In a former life I ran a Novell MHS based mail delivery system. This was before the Internet was commercial and when I was working with suppliers from across the globe. We found that faxes weren’t very reliable and we needed a better way to deliver mail. The email client was The Coordinator by Action Technologies. It had the distinction of mapping email messages into types of commitments that we were making with one another (request for action, request for meeting, etc.) It was based on the thinking of Fernando Flores and to a lesser extent his book (together with Terry Winograd) Understanding Computers and Cognition. Because of this I had a sense of nostalgia when I was researching building trust and saw Building Trust: In Business, Politics, Relationships, and Life by Fernando Flores and Robert Solomon.
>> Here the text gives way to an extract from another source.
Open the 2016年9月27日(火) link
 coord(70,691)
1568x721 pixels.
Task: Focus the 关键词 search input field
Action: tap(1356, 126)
I was concerned because I remembered that Understanding Computers and Cognition was a bit philosophical and hard to convert into practical use. It’s a good thing to think about – but difficult to leverage. In fact, that was one of the things I admired about The Coordinator, it was a good way to take the philosophy and turn it into something real.
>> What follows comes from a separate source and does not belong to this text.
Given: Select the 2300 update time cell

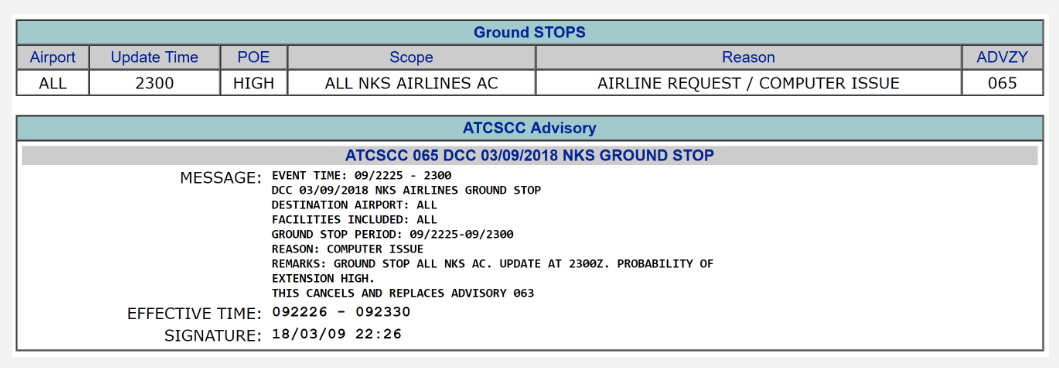Looking at the screenshot, I should pyautogui.click(x=154, y=84).
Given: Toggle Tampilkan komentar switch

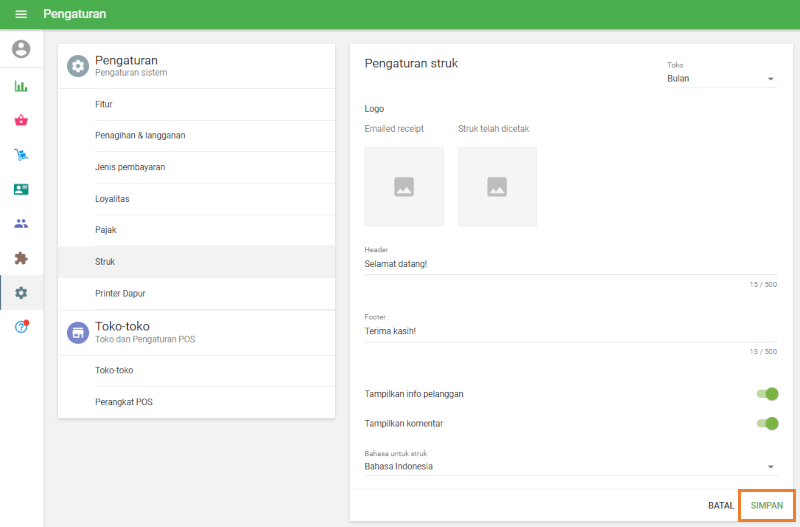Looking at the screenshot, I should point(767,423).
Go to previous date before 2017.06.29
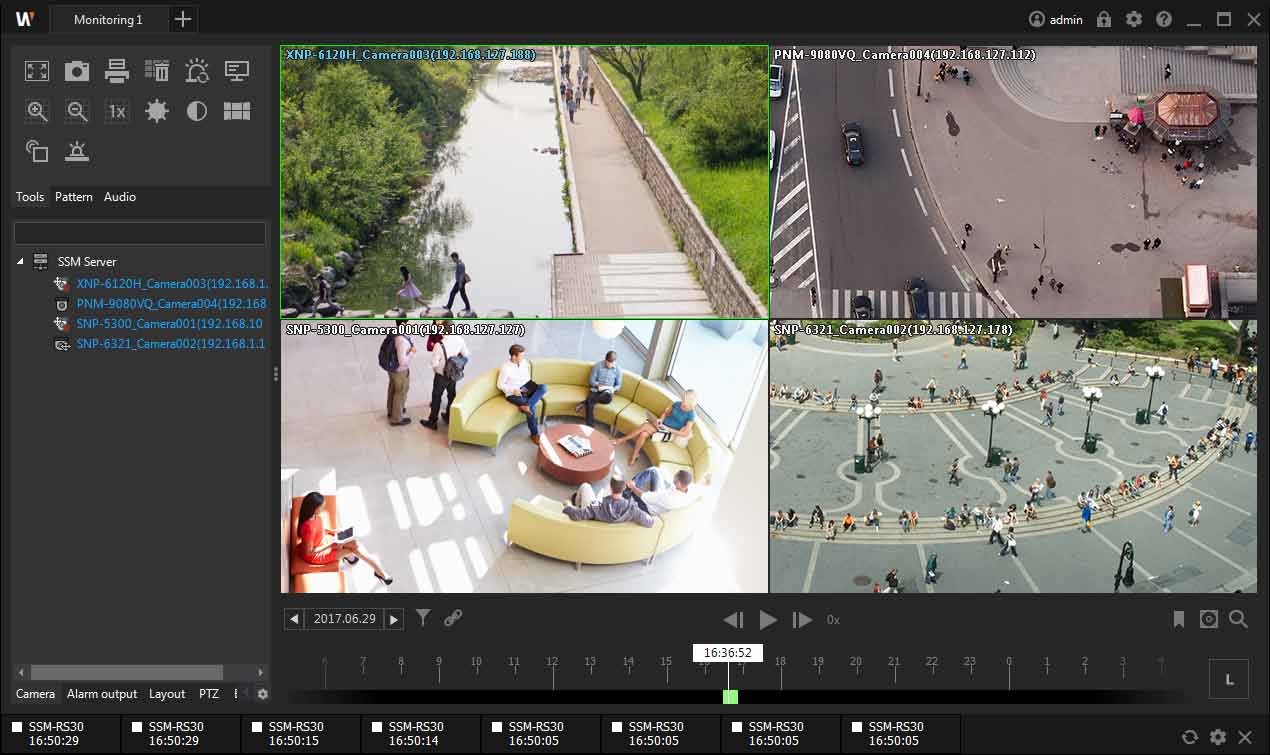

Unfortunately, Building Trust is similar as it reads more like a philosophy dissertation than a mass-market book. However, it’s not without merit if you’re struggling to understand what trust is – and how it works. Perhaps my favorite piece in the book is an exercise where the authors would ask audiences to complete the following: “Trust is _____.” The most common answer is “earned” and in all candor that’s the answer I would have given before reading the book. Instead through reading the book I would say that “Trustworthiness is earned.” And that “Trust is given.”

The book sets out many examples of how we confuse trust and trustworthiness as well as how trust must sometimes be given when the other person isn’t trustworthy and importantly how trust has limits.

The book describes three kinds of trust:

  • Basic Trust – Un tested often overlooked trust. The authors assert that most trust is basic – and unconscious.
  • Blind Trust – Trust that ignores all factors including evidence (or lack there of) of trustworthiness on the part of the recipient. This is also called naive trust.
  • Authentic Trust – A conscious form of trust where the limits of trust are exposed and thought about.

One key point is that while we tend to believe that trust is an absolute, the reality is that trust does – and should – have limits. You wouldn’t necessarily trust your attorney to watch your children – though you almost certainly trust his advice on legal matters.

If you’re up for challenging your beliefs on trust, you should pickup Building Trust.